Each author has provided us with a playlist of songs that accompanies their book. This week, Tom will sit down with each author, play their chosen songs on Shift and delve into their books. 

The Richard Wagamese playlist 

Let's begin with Richard Wagamese, whose book, Indian Horse, is representing British Columbia and Yukon. He'll be defended by Olympic wrestler Carol Huynh

Listen to Tom's interview and song picks with Richard Wagamese Press play to listen to the full interview and musical picks of Richard Wagamese with Shift host Tom Allen.

 

Here are the details of Wagamese's five-song playlist:

1. Dvorak, Serenade for Strings in E major.

“It takes me back to ice rinks in the early '60s and hearing godawful-sounding music blasting from bad speakers. But it created a remarkable ambience as you learned to whirl and twirl and skate gracefully like the hockey player Béliveau. It also takes me back to winter itself; the sound of footsteps crunching through the snow, branches snapping and the croak of ravens. It’s the sound of the backdrop to Indian Horse.”

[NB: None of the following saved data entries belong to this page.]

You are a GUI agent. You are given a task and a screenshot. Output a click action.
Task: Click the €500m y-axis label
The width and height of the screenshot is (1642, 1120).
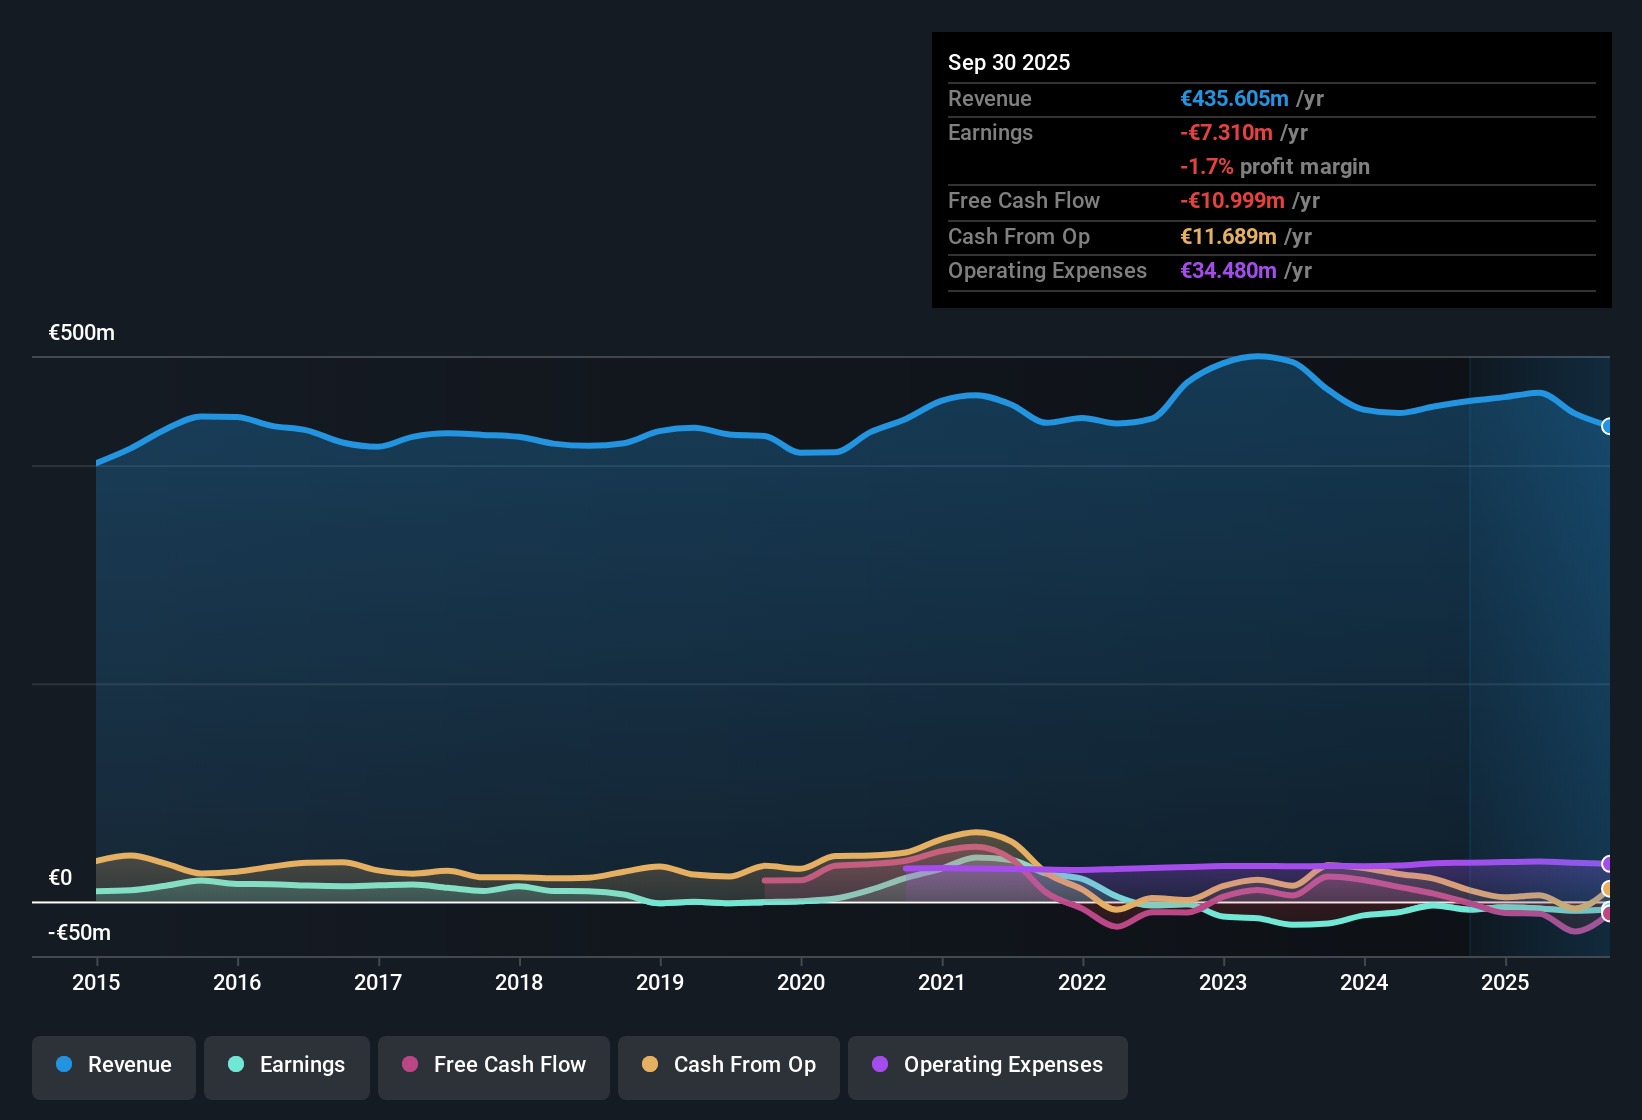tap(82, 332)
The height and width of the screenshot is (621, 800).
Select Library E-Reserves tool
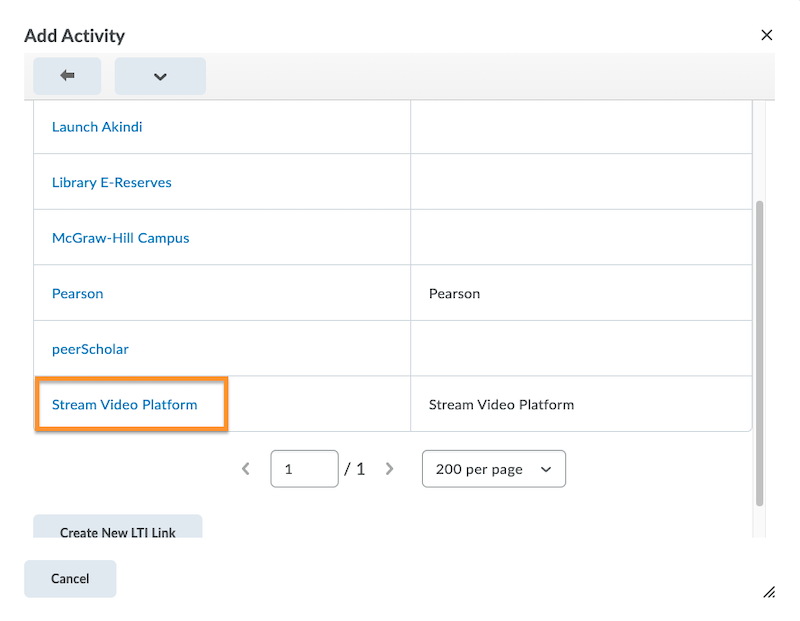point(111,182)
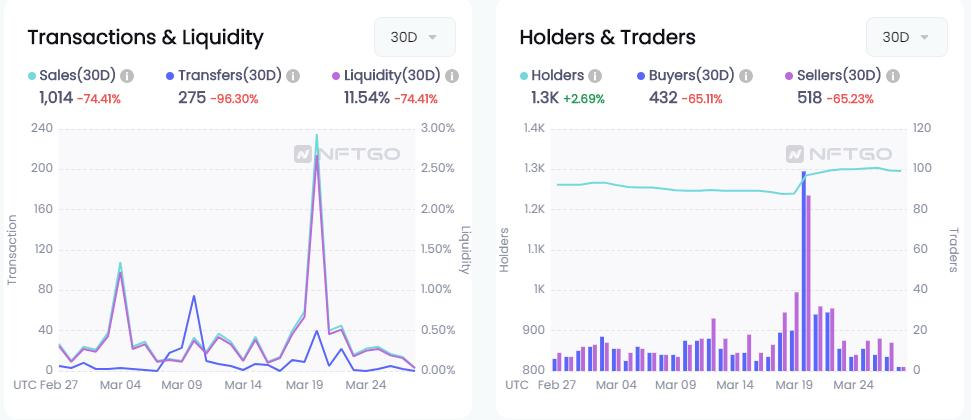This screenshot has height=420, width=971.
Task: Click info icon beside Sellers(30D)
Action: 892,76
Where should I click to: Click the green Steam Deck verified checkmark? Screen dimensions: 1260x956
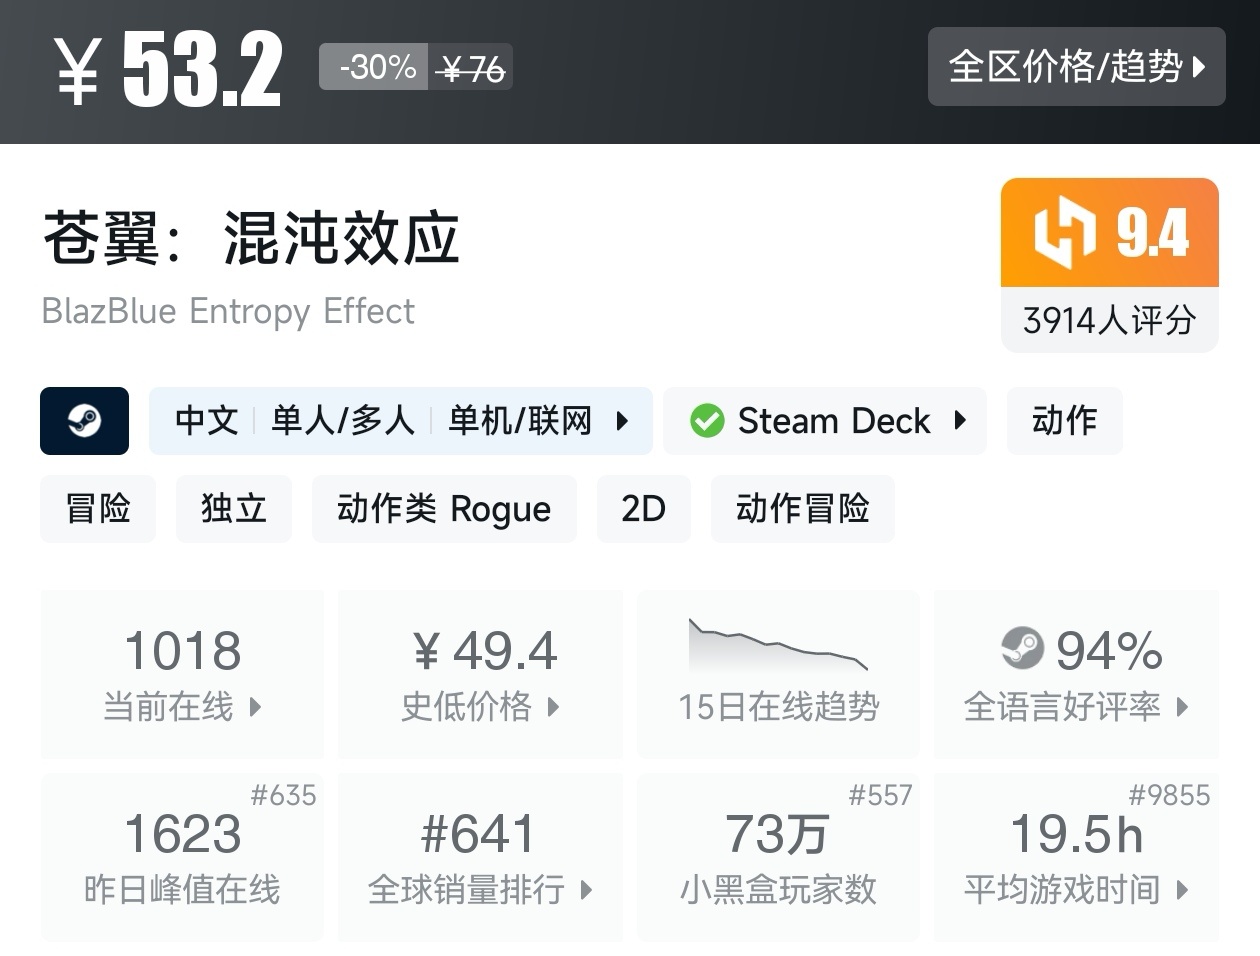[x=707, y=421]
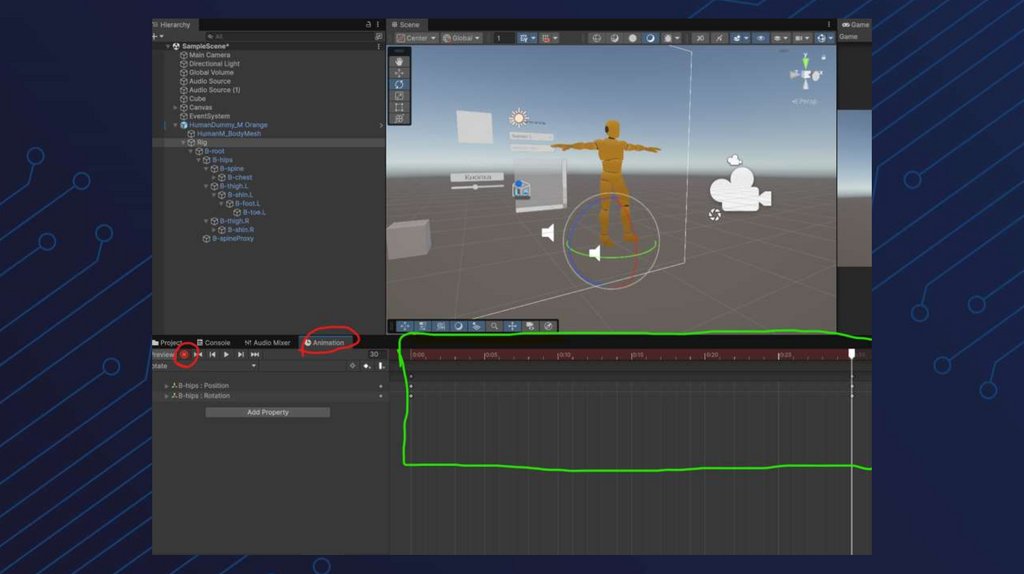This screenshot has height=574, width=1024.
Task: Select Main Camera in Hierarchy
Action: tap(209, 55)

2. Merle Haggard, "Wishing All These Old Things Were New” from the album If I Could Only Fly.

“It’s a song about a man looking back at his life and how he’s finally learned to settle down, quit drinking, smoking, all the bad habits of his youth. It’s Saul Indian Horse at the window of the treatment centre about to go on his voyage of self-rediscovery. It’s me at 57, looking back at the trail of years that led me to here; the world of the immensely possible, happy, contented.”

3. Etta James, “The Rock” from the album Life’s Been Rough on Me.

“Her most country song about how she’s stood up for and behind her man until she just plumb can’t handle it no more. It’s soulful, uplifting and a reminder of how much strength it takes sometimes to stay and then to leave when the jig’s up. It always reminds me of choices and their import, how they affect us long after we make them and in that it’s about Saul looking back at his choice to leave the Kellys."

4. Richard Thompson, “I Misunderstood” from the album Rumour & Sigh.

“The heartbreak tune at its most sublime. When you get caught looking sideways and suddenly they’re gone and you’re left to grapple with the ubiquitous 'Why?' It always reminds me of the vagaries of life and love and the common ache we all come to understand and hopefully leave behind. It’s Saul again wishing for his traditional life, family and sense of himself.”

5. Miles Davis, “Bye Bye Blackbird” from the album Round About Midnight.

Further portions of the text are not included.